Compare two DataTables to determine rows in one but not the other
would I have to iterate through each row on each DataTable to check if they are the same.
Seeing as you've loaded the data from a CSV file, you're not going to have any indexes or anything, so at some point, something is going to have to iterate through every row, whether it be your code, or a library, or whatever.
Anyway, this is an algorithms question, which is not my specialty, but my naive approach would be as follows:
1: Can you exploit any properties of the data? Are all the rows in each table unique, and can you sort them both by the same criteria? If so, you can do this:
- Sort both tables by their ID (using some useful thing like a quicksort).

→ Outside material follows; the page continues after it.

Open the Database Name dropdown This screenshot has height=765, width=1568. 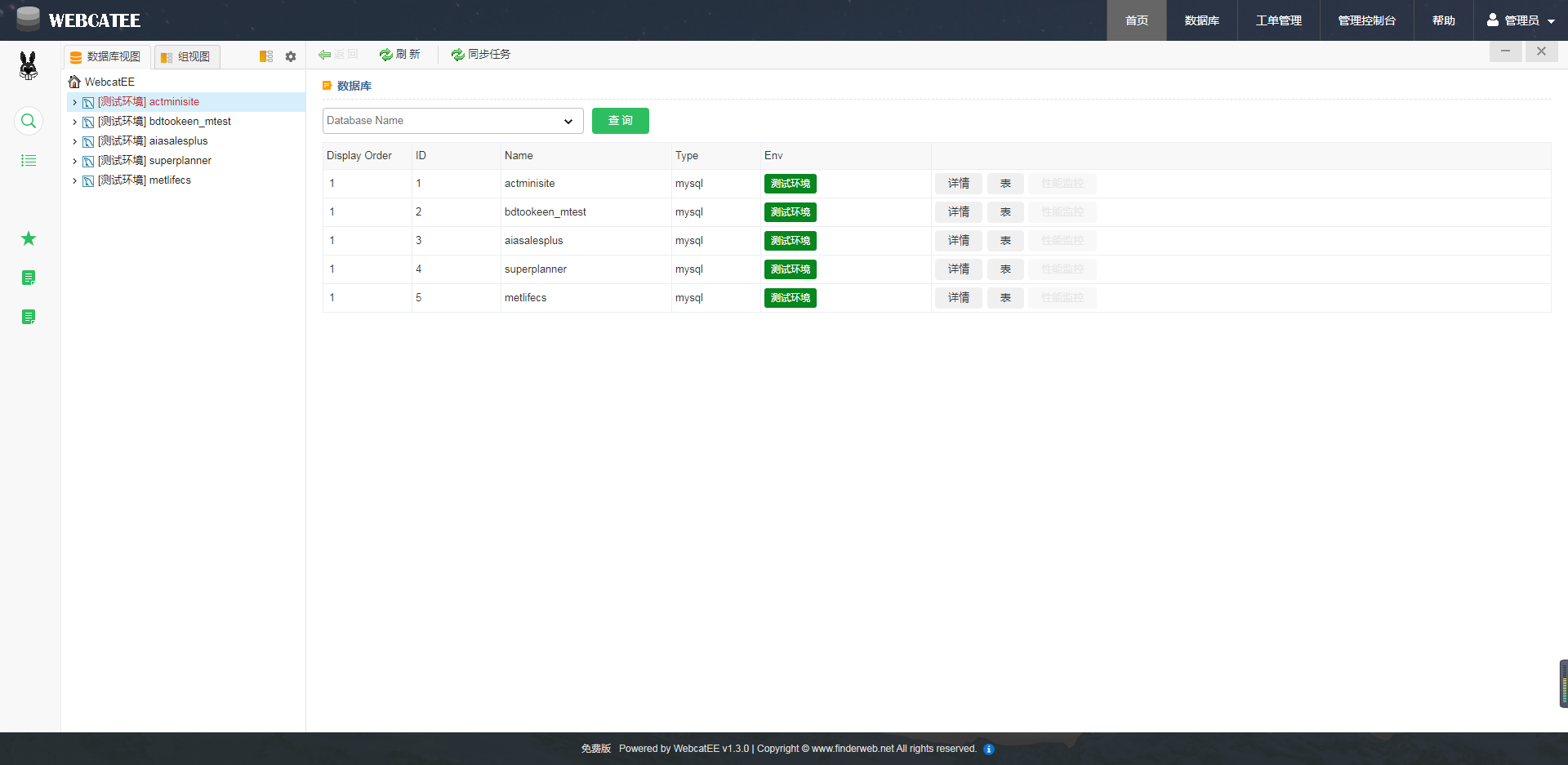452,121
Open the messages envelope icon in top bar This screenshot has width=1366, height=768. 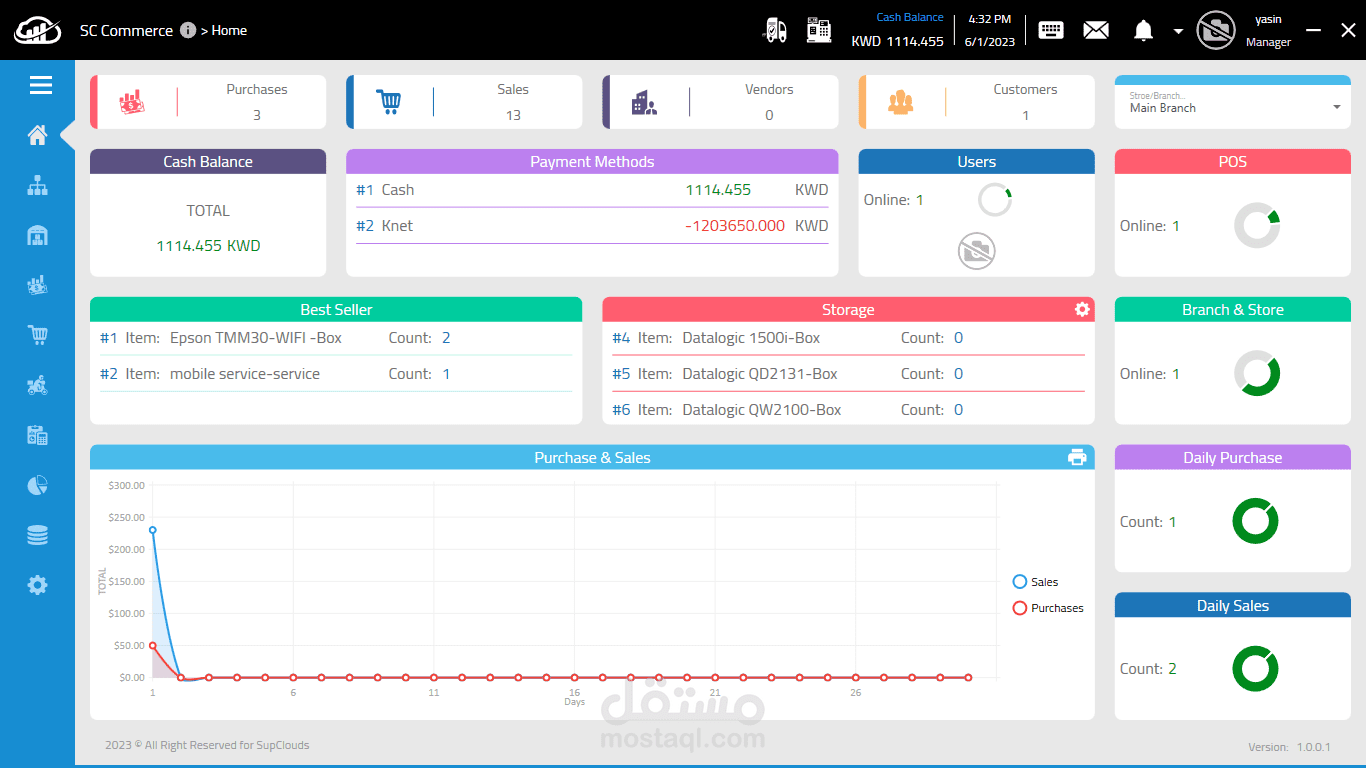click(1095, 30)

If they're already sorted then you win big.
- Step through both tables at once, skipping over any gaps in ID's in either table. Matched ID's mean duplicated records.
This allows you to do it in (sort time * 2 ) + one pass, so if my big-O-notation is correct, it'd be (whatever-sort-time) + O(m+n) which is pretty good.
(Revision: this is the approach that ΤΖΩΤΖΙΟΥ describes )
2: An alternative approach, which may be more or less efficient depending on how big your data is:
- Run through table 1, and for each row, stick it's ID (or computed hashcode, or some other unique ID for that row) into a dictionary (or hashtable if you prefer to call it that).
- Run through table 2, and for each row, see if the ID (or hashcode etc) is present in the dictionary. You're exploiting the fact that dictionaries have really fast - O(1) I think? lookup. This step will be really fast, but you'll have paid the price doing all those dictionary inserts.
I'd be really interested to see what people with better knowledge of algorithms than myself come up with for this one :-)
You can use the Merge and GetChanges methods on the DataTable to do this:
A.Merge(B); // this will add to A any records that are in B but not A
return A.GetChanges(); // returns records originally only in B
Assuming you have an ID column which is of an appropriate type (i.e. gives a hashcode and implements equality) - string in this example, which is slightly pseudocode because I'm not that familiar with DataTables and don't have time to look it all up just now :)
IEnumerable<string> idsInA = tableA.AsEnumerable().Select(row => (string)row["ID"]);
IEnumerable<string> idsInB = tableB.AsEnumerable().Select(row => (string)row["ID"]);
IEnumerable<string> bNotA = idsInB.Except(idsInA);